In the end, for each local and stack element, you can have as many locals/elements as fields your value class have, then use an intermediate and per thread preallocated object to store the results. That should work on all the targets, and won’t rely on escape analysis being availalble or working.

There, we are still writting to a temporary object, that the runtime might not be able to optimize, so that wouldn’t be optimal, yet should work. But we could use inline functions for those operations. For example, marking the operator fun plus as inline, then the generated code could be something like:

const temp$1 = 1f
const temp$2 = 2f
const temp$3 = 3f
const temp$4 = 4f
const sum$x = temp$1 + temp$3
const sum$y = temp$2 + temp$4

When the runtime converts this into the SSA form (and by the way, in this case, it is already in SSA), this is trivial for most of the runtimes on any language to optimize. And they could even perform autovectorization. Though this won’t work on JS since the variables are doubles, and most SIMD coprocessors have instructions for Float32, unless they finally manage to optimize Math.fround. But still will be as performant as possible limited by the runtime.

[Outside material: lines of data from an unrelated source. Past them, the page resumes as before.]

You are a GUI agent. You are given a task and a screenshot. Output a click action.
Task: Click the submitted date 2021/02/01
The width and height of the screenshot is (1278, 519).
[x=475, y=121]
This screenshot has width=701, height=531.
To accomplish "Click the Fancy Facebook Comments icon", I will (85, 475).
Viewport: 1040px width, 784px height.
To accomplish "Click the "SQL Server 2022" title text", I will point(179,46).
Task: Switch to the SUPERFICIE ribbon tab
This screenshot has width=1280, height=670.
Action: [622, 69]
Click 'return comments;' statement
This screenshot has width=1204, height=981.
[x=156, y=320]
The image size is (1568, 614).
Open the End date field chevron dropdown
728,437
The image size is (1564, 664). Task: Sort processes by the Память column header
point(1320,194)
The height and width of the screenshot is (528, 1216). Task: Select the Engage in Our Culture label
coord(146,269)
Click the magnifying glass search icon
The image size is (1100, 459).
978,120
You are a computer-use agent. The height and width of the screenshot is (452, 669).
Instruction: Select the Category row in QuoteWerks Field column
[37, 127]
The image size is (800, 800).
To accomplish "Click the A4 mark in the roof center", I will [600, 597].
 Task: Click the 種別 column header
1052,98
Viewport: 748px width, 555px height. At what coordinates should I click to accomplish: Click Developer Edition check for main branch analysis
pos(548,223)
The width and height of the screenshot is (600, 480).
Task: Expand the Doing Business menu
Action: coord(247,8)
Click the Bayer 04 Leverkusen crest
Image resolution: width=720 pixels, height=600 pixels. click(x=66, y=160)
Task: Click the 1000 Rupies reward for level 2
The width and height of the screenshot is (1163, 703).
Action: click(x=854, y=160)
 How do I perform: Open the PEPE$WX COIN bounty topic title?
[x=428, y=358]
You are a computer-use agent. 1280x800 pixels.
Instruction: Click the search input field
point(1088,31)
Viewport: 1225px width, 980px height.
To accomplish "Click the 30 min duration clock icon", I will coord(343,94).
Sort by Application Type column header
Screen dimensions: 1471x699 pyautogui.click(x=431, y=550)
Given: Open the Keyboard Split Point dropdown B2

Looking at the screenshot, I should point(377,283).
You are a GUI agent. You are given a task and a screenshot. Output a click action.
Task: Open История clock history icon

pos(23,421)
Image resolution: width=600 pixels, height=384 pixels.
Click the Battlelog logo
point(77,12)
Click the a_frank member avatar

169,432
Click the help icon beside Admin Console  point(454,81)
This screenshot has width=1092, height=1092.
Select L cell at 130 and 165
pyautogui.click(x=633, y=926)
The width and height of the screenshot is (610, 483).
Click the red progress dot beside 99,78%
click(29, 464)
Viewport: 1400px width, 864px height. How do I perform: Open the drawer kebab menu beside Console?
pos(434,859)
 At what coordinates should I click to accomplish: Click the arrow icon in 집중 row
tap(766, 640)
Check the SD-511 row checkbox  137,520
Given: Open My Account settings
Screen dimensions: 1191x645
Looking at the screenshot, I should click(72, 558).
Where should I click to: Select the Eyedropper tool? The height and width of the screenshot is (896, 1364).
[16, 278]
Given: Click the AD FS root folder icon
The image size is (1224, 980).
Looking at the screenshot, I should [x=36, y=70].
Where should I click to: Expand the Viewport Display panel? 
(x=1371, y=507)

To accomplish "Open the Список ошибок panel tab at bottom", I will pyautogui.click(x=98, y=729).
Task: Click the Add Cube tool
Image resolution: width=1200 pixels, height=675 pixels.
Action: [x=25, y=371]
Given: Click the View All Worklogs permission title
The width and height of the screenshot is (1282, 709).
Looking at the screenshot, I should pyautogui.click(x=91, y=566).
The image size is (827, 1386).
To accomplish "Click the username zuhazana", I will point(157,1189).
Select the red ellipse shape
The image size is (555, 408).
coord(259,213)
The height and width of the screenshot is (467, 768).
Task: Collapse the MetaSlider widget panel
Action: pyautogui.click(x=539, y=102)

When storing to fields in objects, it could work similar to locals: as many locals as fields have the structure.

Custom arrays:

And to have for example lists or arrays of Points, we can do something like:

inline class PointArray internal constructor(val data: FloatArray {
    constructor(count: Int) : this(FloatArray(count * 2))

    // inline could help here to avoid using a globally allocated instance
    operator fun get(index: Int) = Point(data[index * 2 + 0], data[index * 2 + 1])
    operator fun set(index: Int, value: Point) {
        data[index * 2 + 0] = value.x
        data[index * 2 + 1] = value.y

val points = PointArray(16)
points[2] = points[0] + points[1]

This would store all the fields sequentially, making possible to fully take advantages of CPU cache levels.

A possible implementation in JS/ES6 could be something similar to:

class PointArray {
    static create(count) {
        return new Float32Array(count * 2)

    static get($this, index, out = Point.$threadLocalTemp) {
        out.x = $this[index * 2 + 0]
        out.y = $this[index * 2 + 1]
        return out
    static set($this, index, value$x, value$y) {
        $this[index * 2 + 0] = value$x
        $this[index * 2 + 1] = value$y

const points = PointArray.create(16) // new Float32Array(16 * 2)
let temp$Point
temp$Point = PointArray.get(points, 0)
const temp$1$x = temp$Point.x
const temp$1$y = temp$Point.y
temp$Point = PointArray.get(points, 1)
const temp$2$x = temp$Point.x
const temp$2$y = temp$Point.y
temp$Point = Point.plus(temp$1$x, temp$1$y, temp$2$x, temp$2$y)
const result$x = temp$Point.x
const result$y = temp$Point.y
Point.set(points, 2, result$x, result$y)

And (inline fun’d):

const points = new Float32Array(16 * 2)
const temp$00 = 0
const temp$1$x = points[temp$00 * 2 + 0]
const temp$1$y = points[temp$00 * 2 + 1]
const temp$01 = 1
const temp$2$x = points[temp$01 * 2 + 0]
const temp$2$y = points[temp$01 * 2 + 1]
const result$x = temp$1$x + temp$2$x
const result$y = temp$1$y + temp$2$y
const temp$02 = 2
points[temp$02 * 2 + 0] = result$x
points[temp$02 * 2 + 1] = result$y

Which is pretty straight-forward and fast for any engine and runtime to optimize it quickly.

And the generated code could be optimized, after constant propagation, side-effect analysis (with a heap per thread/worker, the array could not be modified externally) and local inlining, as:

const points = new Float32Array(32)
points[4] = points[0] + points[2]
points[5] = points[1] + points[3]

So yeah, I’m pretty excited for this to happen. Once this is ready, I will start preparing a new major version of my libraries supporting this, tentatively and hopefully the 3.x version of the libraries, and a lot of the engine code will be greatly simplified, and user-level code will be able to use this too.